Ces questions seront abordées sous un angle historique, qui permettra de voir comment une pratique performative (de surface, synchronique) peut activer une profondeur historique (diachronique). Le répertoire fadiste mobilise des catégories changeantes et même versatiles. Il s’inscrit dans une histoire et charrie des valeurs et des affects attachés à certaines formes. Cela rend leur mobilisation signifiante pour les acteurs, qui connaissent les histoires du répertoire. On entrevoit dès lors toute la créativité de la « tradition », qui ne relève pas d’un répertoire statique et détaché de son historicité, mais d’un processus qui lui donne une élasticité et dont naissent les choix individuels des acteurs. Cette traversée historique, concentrée sur quelques figures marquantes, nous amènera jusqu’à la nouvelle génération de chanteurs[2] de fado, qui réinvestit aujourd’hui le répertoire commun. Je m’intéresserai à quelques acteurs du « nouveau fado » (novo fado), dont des noms comme Mariza, Camané, Ana Moura ou Katia Guerreiro sont mondialement connus. Or cette nouvelle scène du fado, en pleine expansion depuis les années 1990, est très fortement ancrée dans les médias de masse et les marchés mondiaux de la musique, notamment dans les réseaux de la musique du monde, tout en conservant un lien fort avec la tradition locale  qu’elle contribue à redéfinir en renouvelant le répertoire[3]. Ce dernier agit alors comme un espace de liberté et d’émancipation, permettant de se reconnaître dans un héritage collectif tout en le réinvestissant de nouveaux schémas propres à véhiculer des sensibilités particulières. Les nouvelles technologies jouent un rôle central dans ces usages créatifs et critiques du répertoire. L’actualité de ce dernier tient au caractère corporel, direct et vivant des pratiques, mais pour la jeune génération, elle tient également au rôle des médias et aux décloisonnements permis par l’industrie du disque et les nouvelles scènes du fado. Analyser les mises en oeuvre du répertoire dans les pratiques de fado éclaire sous un jour nouveau les problématiques de la reprise, en tant que remise en jeu permanente et fluide d’un répertoire partagé, qui ne va pas non plus sans son lot de frictions et de dissonances.

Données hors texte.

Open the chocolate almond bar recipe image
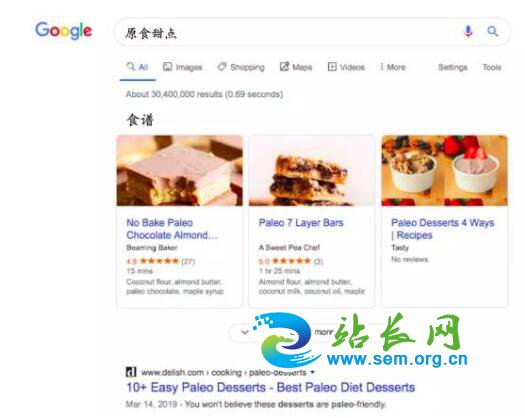The width and height of the screenshot is (525, 418). (180, 170)
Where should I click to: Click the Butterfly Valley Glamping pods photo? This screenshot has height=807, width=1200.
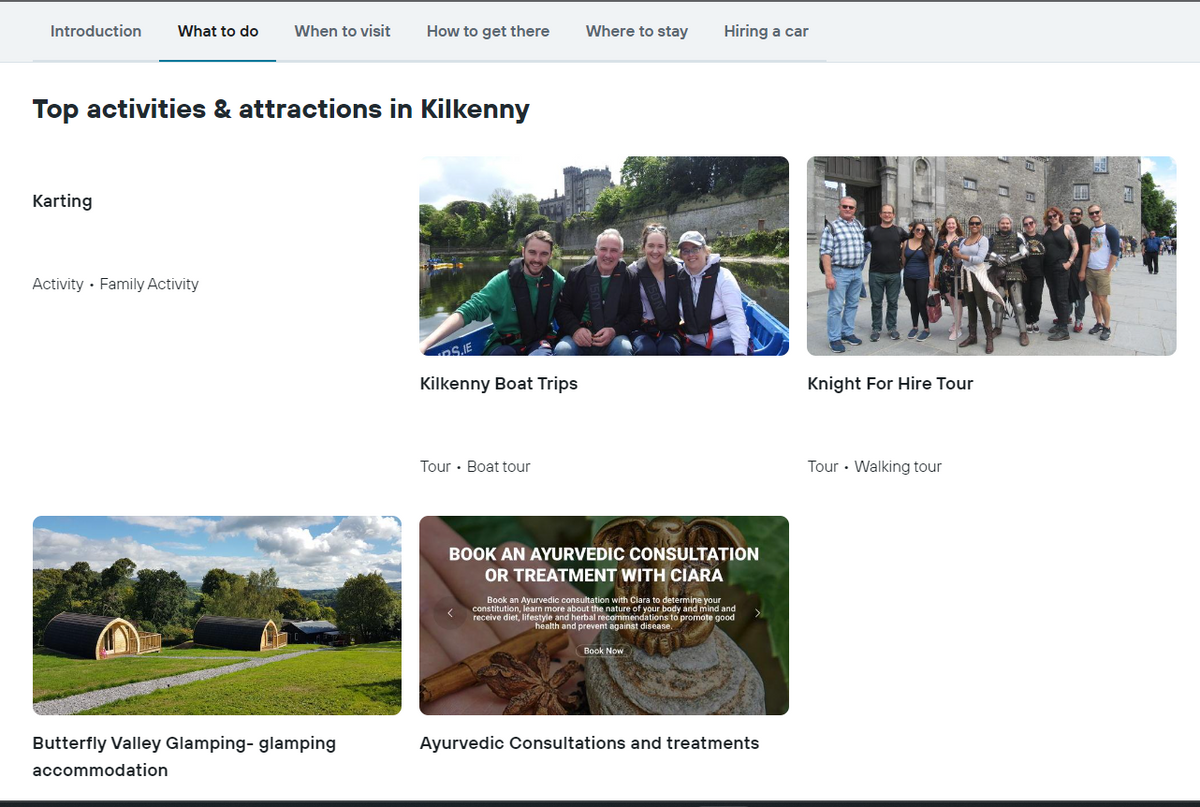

Le répertoire initial, « fonds » de la tradition

Il n’est nullement mention de « répertoire » dans les deux premières historiographies du fado[4], et jusqu’aux années 1920, les pratiques lisboètes sont essentiellement informelles, collectives et basées sur l’improvisation. Les parties de chant improvisé (canto á desgarrada) et les joutes chantées (canto a atirar ou ao desafio) tiennent une place importante dans la culture populaire locale. Néanmoins, dans le dernier tiers du 19e siècle, le fado entre dans les programmes des concerts de l’élite lisboète et du théâtre musical. De plus, dès la seconde moitié du 19e siècle, des fados circulent à l’écrit dans la capitale sous forme de poèmes et de partitions. Feuilles volantes, almanachs, brochures, chansonniers et « collections » sont vendus dans la rue, dans les kiosques et chez les éditeurs, qui produisent des listes et des catalogues[5]. Dans les salons comme dans les réunions populaires, un réservoir de « fados » imprimés est accessible, attribués à des auteurs ou présentés comme des transcriptions anonymes. Des textes et des airs sont fixés par écrit, compilés et mis à la disposition des habitants, qui les interprètent ou en font la base de nouvelles improvisations[6].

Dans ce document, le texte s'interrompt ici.